Thursday, May 09, 2013

Finding Fitness.

Serious question, do you ever get tired of helping people? Or rather… trying to help people?  I feel like I’m constantly leading horses to water. Family and friends come to me complaining that they can’t lose fat, can’t gain muscle, and can’t overcome ailments like celiac and IBS…. They ask for advice. I tell them to stop eating processed foods, fast food, pasta, etc, and they almost always freak out and tell me how wrong I am. It’s like people just absolutely refuse to accept that their “beliefs” are wrong. So they continue on believing that eating meat is bad, eating bread and pasta with every meal is good, and running marathons is a sign of health and fitness.

Every time I’m at a dinner party, bbq, anything….someone always begs for the secret to health. I used to try and be their guiding light. Now, I just say “Lift heavy weights, do some sprints, sleep 8 hours and cut out gluten entirely. No, don’t cut out carbs completely. Gluten isn’t a carb. Here’s my business card.”
The reply is “I can’t do that.”
My reply is “You can, you just won’t.”

People don't get it. Either they're ignorant because they've never truly been in-shape, or never intellectually become a student of the iron game, or they follow the common knowledge on nutrition and exercise posted in newspapers and Men's Health, or they've been indoctinated into the current mirror-gazing fitness culture where appearance trumps performance. Where people want to look good but are weak, and don't care about their real-world capability. People go to the gym but don't ever make gains. Bro, do you even lift? Everyone wants to be fit, but no one wants to do the hard work.

I won't go further into a description of this straw man. I only raise the physical fitness issue because it's the same failing that the church has with spiritual fitness.

A lot of American christians are embarassments because they lack fitness: never really a student of the Bible or the Christ-like game, basing their worldview on common knowledge from the media, entertainment industry or that Comparative Religion 101 course they took during their liberal indoctrination at university, or mainstreamed into the mirror-gazing culture where appearance trumps performance. People go to church but never really evolve from who they were B.C. Everyone wants to be considered godly, but no one's doing the hard work.

Now, I understand that who I am in Christ is only a God-made reality – that I can't make any merit on my best day's effort.
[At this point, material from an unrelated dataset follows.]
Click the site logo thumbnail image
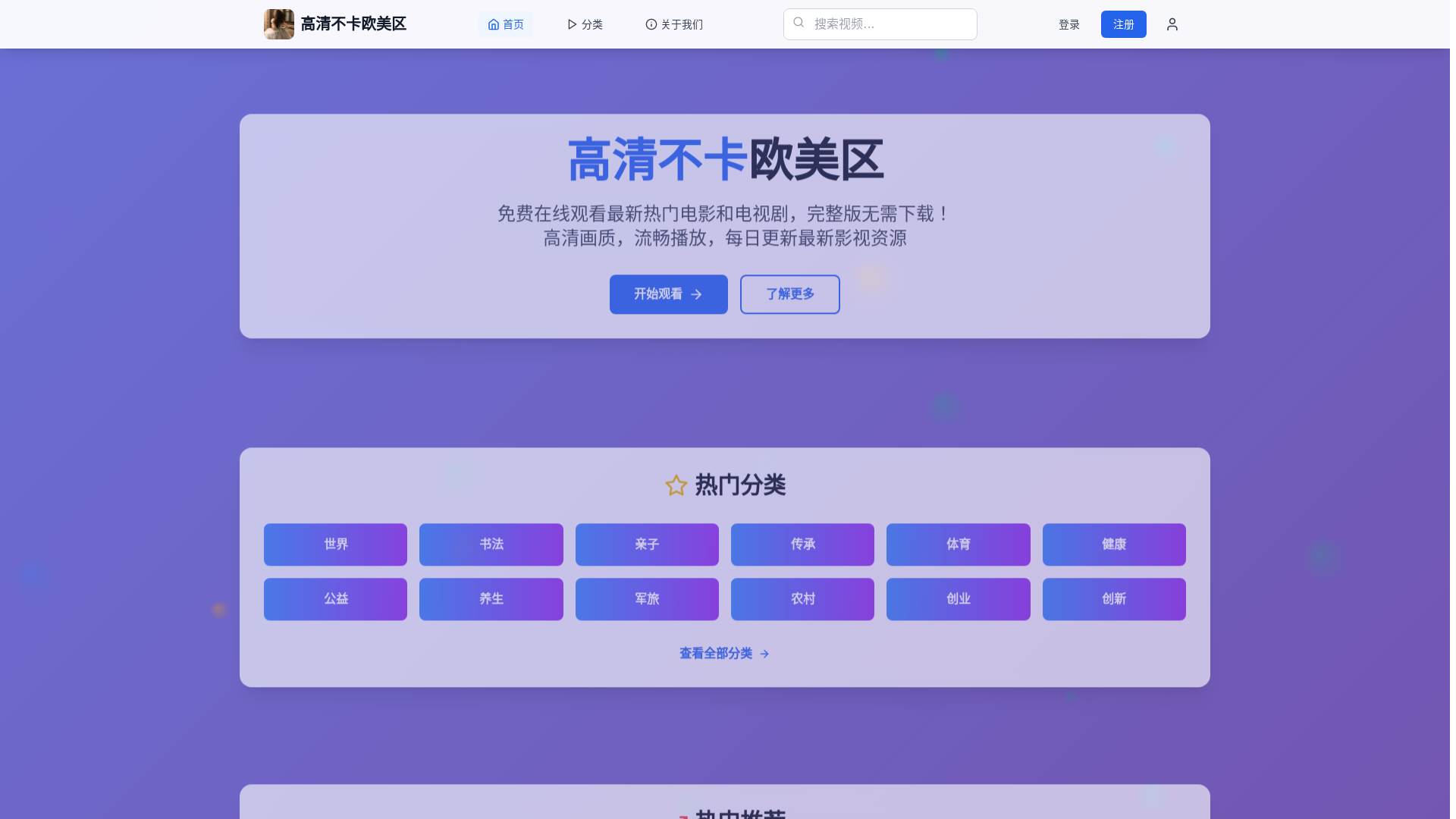Screen dimensions: 1456x819 [278, 24]
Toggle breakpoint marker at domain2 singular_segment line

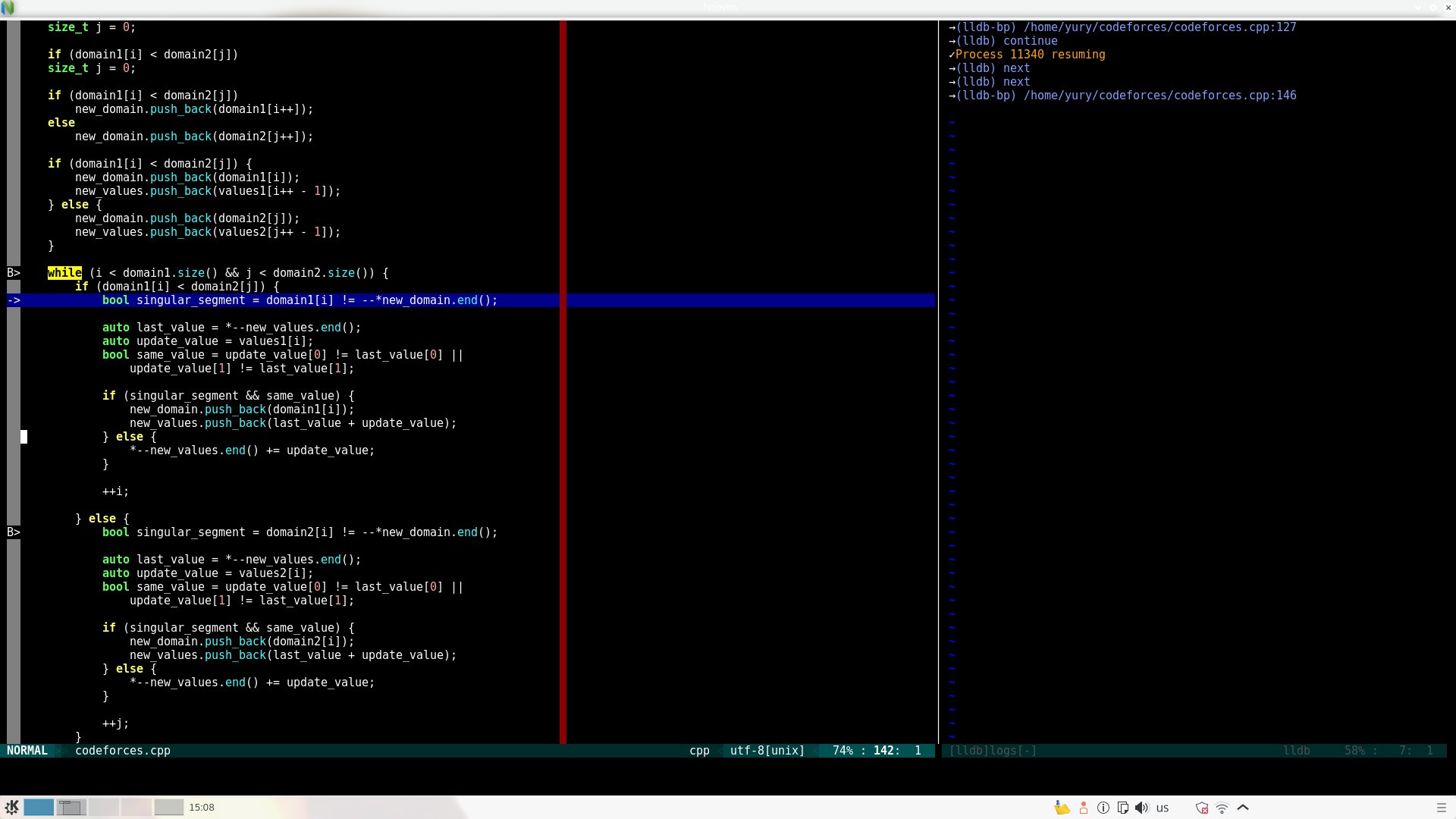coord(14,532)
That said, who I am on the sidewalk, today, in the physical world, is a result of the dovetailled-overlap between What I've done to become/What God's graced me to be. The first I do have a hand in, by doing what is uncomfortable. And doing it on a daily basis.
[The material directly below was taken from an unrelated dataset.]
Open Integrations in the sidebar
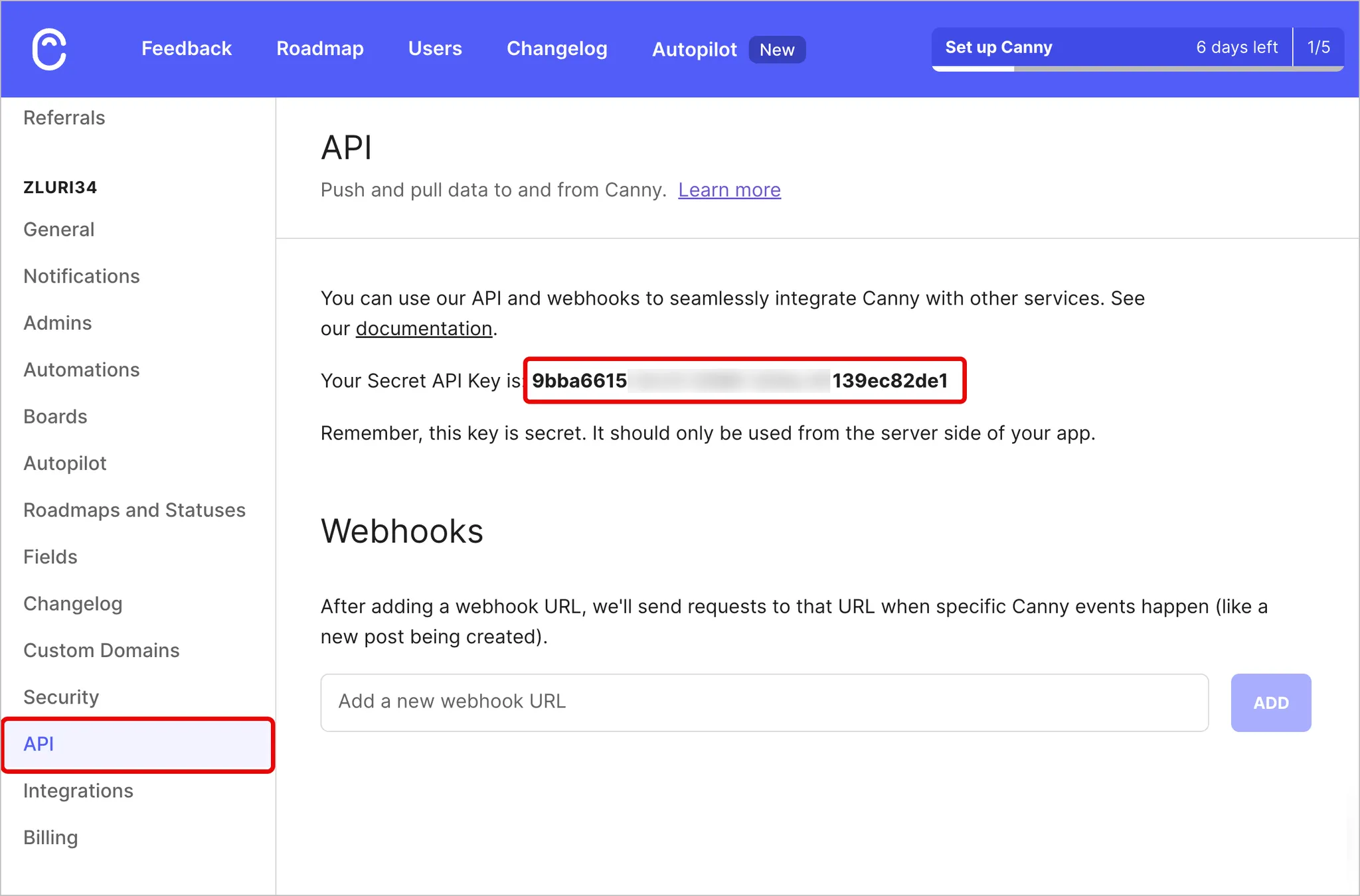1360x896 pixels. pyautogui.click(x=78, y=791)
I am pretty tired of people who want to be in spiritual shape but don't do any training. Sure, you can hope that God will strike you with spiritual lightning to ignite your soul, or survive on others' prayers for you, or nourish yourself on sermons and commentary like some baby bird eating predigested food from its mother's crop, but at some point you have to grow up and do your own chewing. You have to do some Bible reading for yourself. You have to pray when no one's holding your hand. You have to do something with your money besides make yourself happy. You have to do what everyone is capable of doing, but just won't. You have to deny yourself. Pick up your freaking cross and hike.

Which brings me to the song running through my head this week: Find Me by Margaret Becker. ... the live version is here. At the time, Elliston place was the skid row district of Nashville (since has undergone urban renewal and is now an upscale apartment and retail community) where Becker moved into a flat, put all of her furniture out on the sidewalk under "free - take me" signs, and waited for the Lord to meet her there in a new way.
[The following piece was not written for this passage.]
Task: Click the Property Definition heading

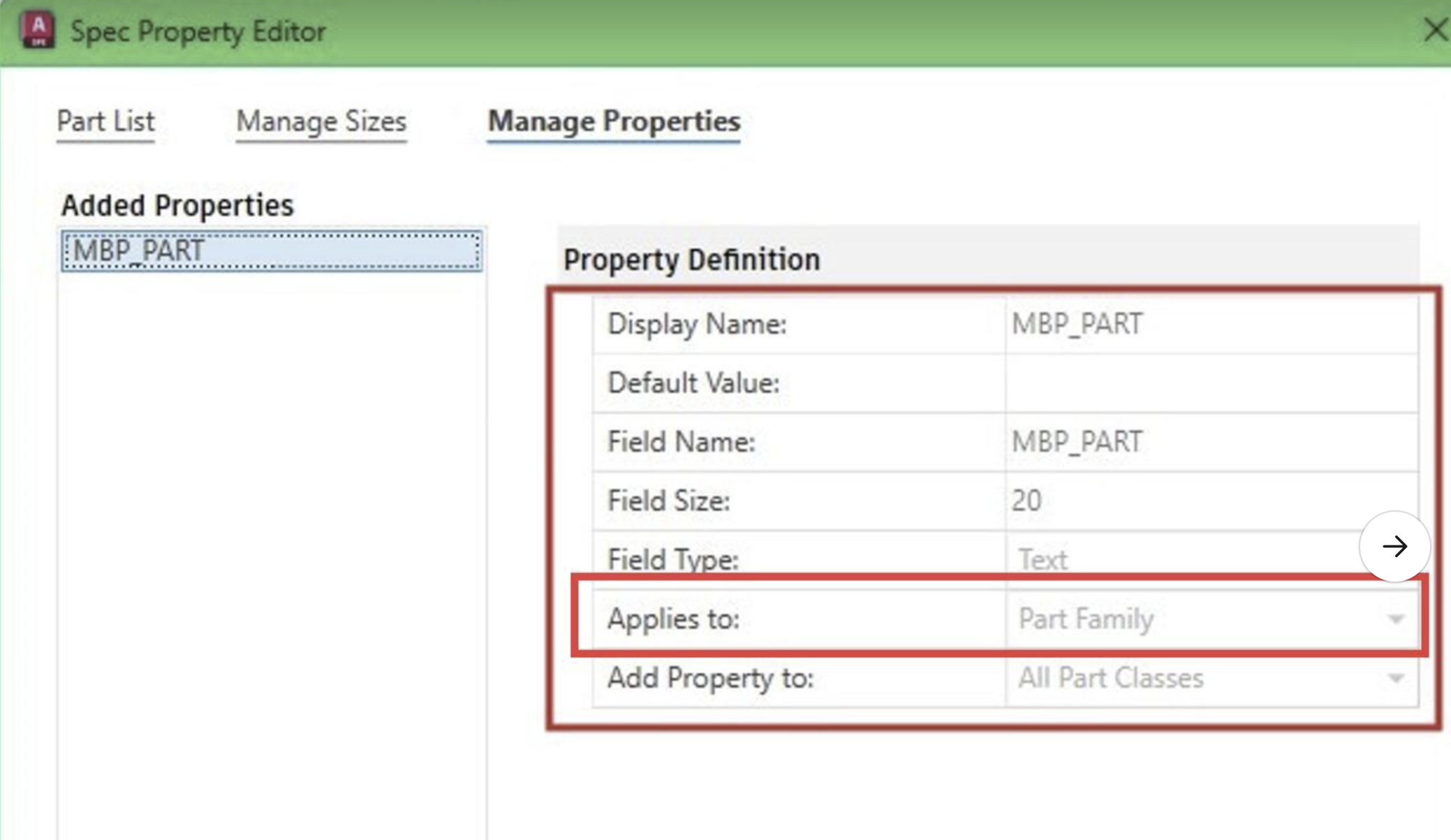Action: (692, 258)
I'm gonna move on down to Elliston
Let my hair grow wild and free
Rent a second story studio
Find the other side of me
I'm gonna sit out on the edge of the fire escape
Feel a little destitute
Search for the feelings that will help me remember
The love that I had for You

Find me, find me
I'll wait for You

I'm gonna give away my stereo
Give away my T.V.
I'm going back to essentials, a chair and a lamp
And the Book that You wrote to me
You see, I'm looking for the You that used to speak so clear
I'm looking for the me that had a heart to hear
And I'm looking for the passion that held me here
On the edge

You see, I'm looking for the me that I used to know
I'm looking for the love that was out of control
'Cause I feel a little cold here in the afterglow


I love the duality in the song. I want to find me - find that best me that is zealous for the things that make God's heart beat - and I want God to find me here in my needy moment… Just a crossroad where doing something drastic in the hopes that the doing will help God take you seriously and meet you halfway. I think I need to fast a bit this week and see if God finds me in a new way.